The official U.S. position is that Palestinians and Israelis can only achieve peace through direct negotiations with each other. Yet after nearly 70 years, not a single round of negotiations has benefited the Palestinian people. On the contrary, Israel continues to occupy their land and persecute them with near impunity. Palestinian citizens of Israel are treated as second-class, both in practice and under racist Israeli laws. In addition, Israel has absolutely no intention of addressing the right of return of Palestinian refugees exiled in 1948.
The massive disparity in power between Israel and Palestinians, coupled with unquestioning U.S. support, allow Israel to perpetuate these injustices with minimal consequences, if any at all. Simply put, Israel is a bully, and bullies do not change their ways unless they are forced to. Surely President Obama realizes this simple equation, but does he have the willpower to take an honest step in holding Israel accountable?
As expected, Carter’s proposal was met with sharp criticism, if not outright derision, from the supporters of Israel. One of the more prominent responses was written by Aaron David Miller, who served as a Middle East negotiator under three presidential administrations, both Democratic and Republican. In the CNN op-ed, Miller argues that President Obama should not follow Carter’s advice to recognize Palestinian statehood. He contends that a unilateral move by the U.S. would likely “make matters worse,” while also undermining U.S. credibility. But despite what he claims, matters are already very bleak for Palestinians, and it is obvious that the U.S. is not and never has been an impartial or reliable peace partner.
To lend credibility to his opinion, Miller mentions that he spent a great deal of his life working to “promote, facilitate and consummate negotiations between Arabs and Israelis.” Yet the negotiations that he speaks of, including the infamous Oslo Accords, have proven to be utter failures. With this in mind, how can his advice be taken seriously?
Essentially, the common objection to President Carter is that unilateral moves are unhelpful, if not harmful to the prospects of peace. The other day, in response to U.N. General Assembly resolutions targeting Israel, AIPAC reiterated its claims that direct, bilateral talks between Palestinians and Israelis are the best path to an “enduring peace.” Yet, Israel’s entire identity and history is based on the unilateral oppression and suppression of Palestinians.
American diplomatic recognition of Palestine will not be a magical solution to resolve the conflict, but it would certainly be a solid step. Israel will require various forms of pressure to adjust its behavior, and the U.S. is likely the only power that can apply such pressure. Otherwise, Israel has absolutely no incentive to make concessions to Palestinians. Why would it return stolen Palestinian land, if there are no consequences to keeping it?

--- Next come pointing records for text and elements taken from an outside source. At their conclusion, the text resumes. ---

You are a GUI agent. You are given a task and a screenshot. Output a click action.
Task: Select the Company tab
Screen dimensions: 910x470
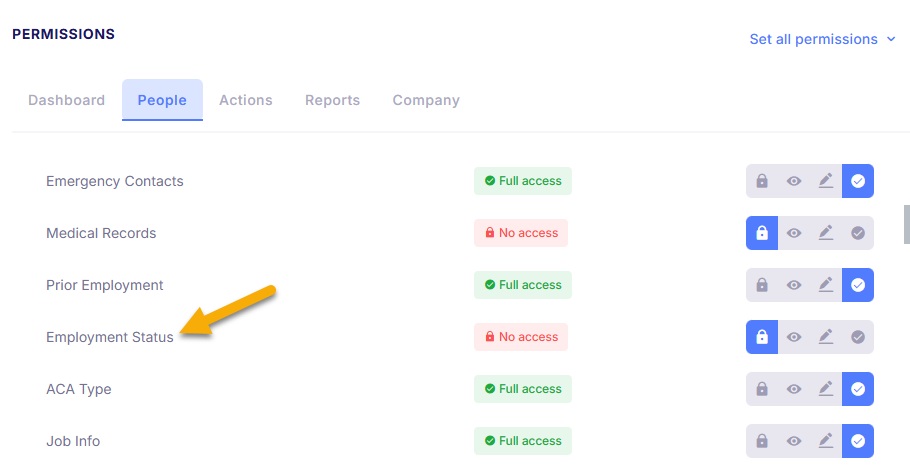[426, 100]
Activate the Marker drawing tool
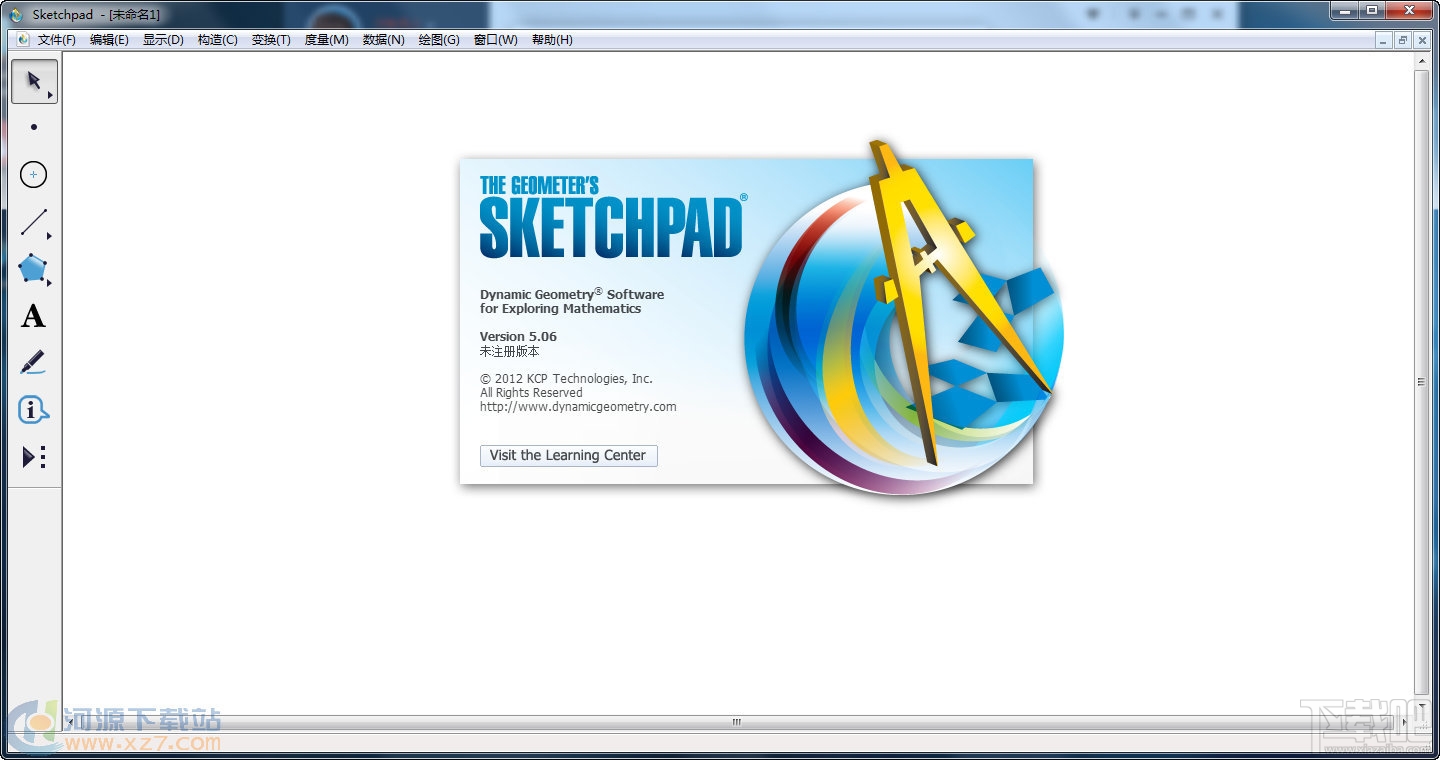Viewport: 1440px width, 760px height. coord(33,362)
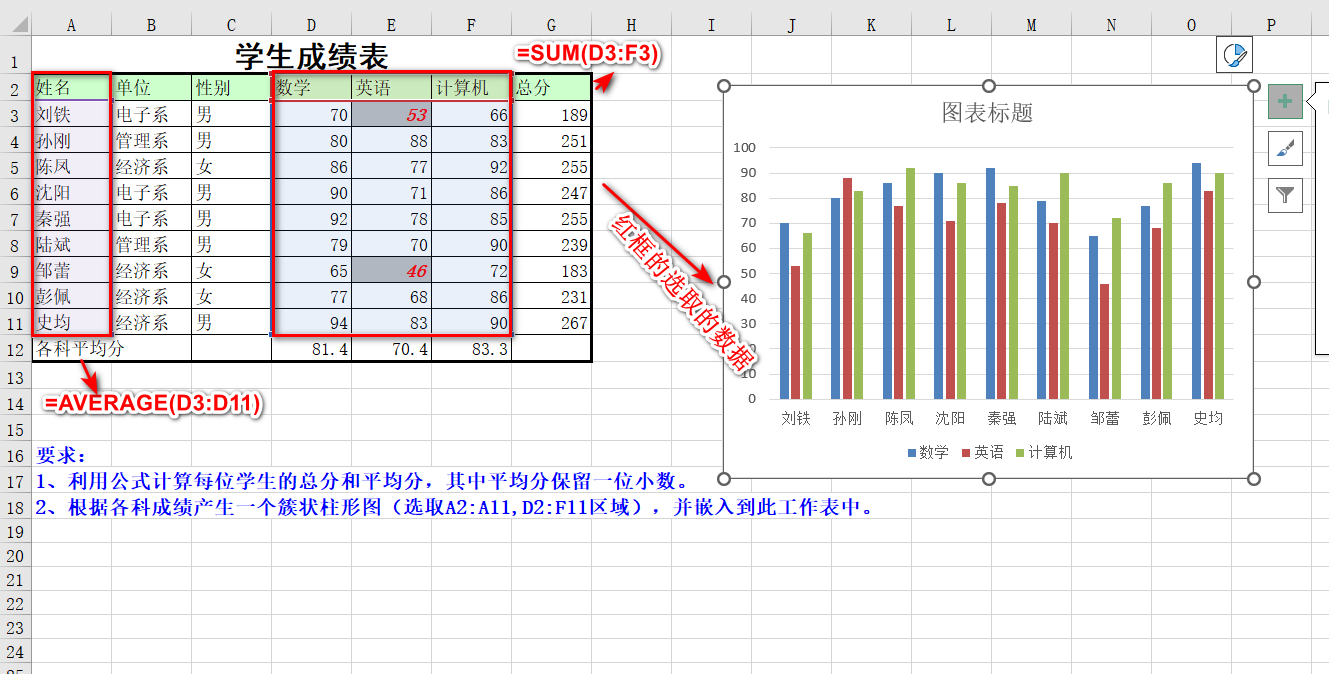Open the Chart Elements plus button

tap(1285, 101)
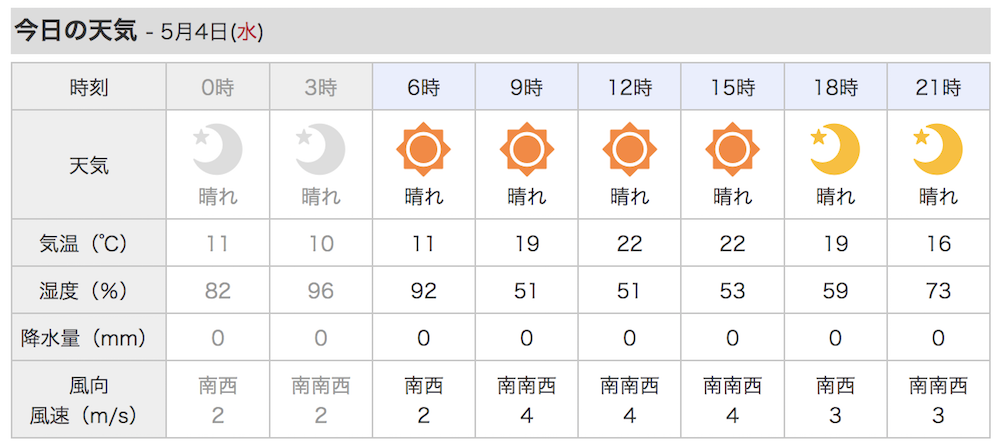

Unfortunately, it is doubtful that President Obama would recognize Palestinian statehood before his term expires. Even Netanyahu expressed his confidence that Obama will not deviate from traditional U.S. policy. Carter believes that the Obama administration’s aim has been to support a negotiated end to the conflict, but this is far from the truth, despite what he said in Cairo. Otherwise, Obama would not have rewarded Israel with a record ten-year, $38 billion deal in military assistance during the last few months of his presidency.
A few days after Carter’s comments, at the Brookings Institution’s annual forum on Israel, Secretary of State John Kerry criticized massive Israeli settlement growth and reiterated U.S. support for the two-state solution. However, the administration has not taken any concrete action toward this, beyond some harsh words. U.S. recognition of Palestine would finally send a strong signal to Israel and to Palestinians that it is serious about resolving the conflict, consistent with its stated policies.
Mohamed Mohamed is the Interim Executive Director of The Jerusalem Fund and Palestine Center. The views expressed are his own.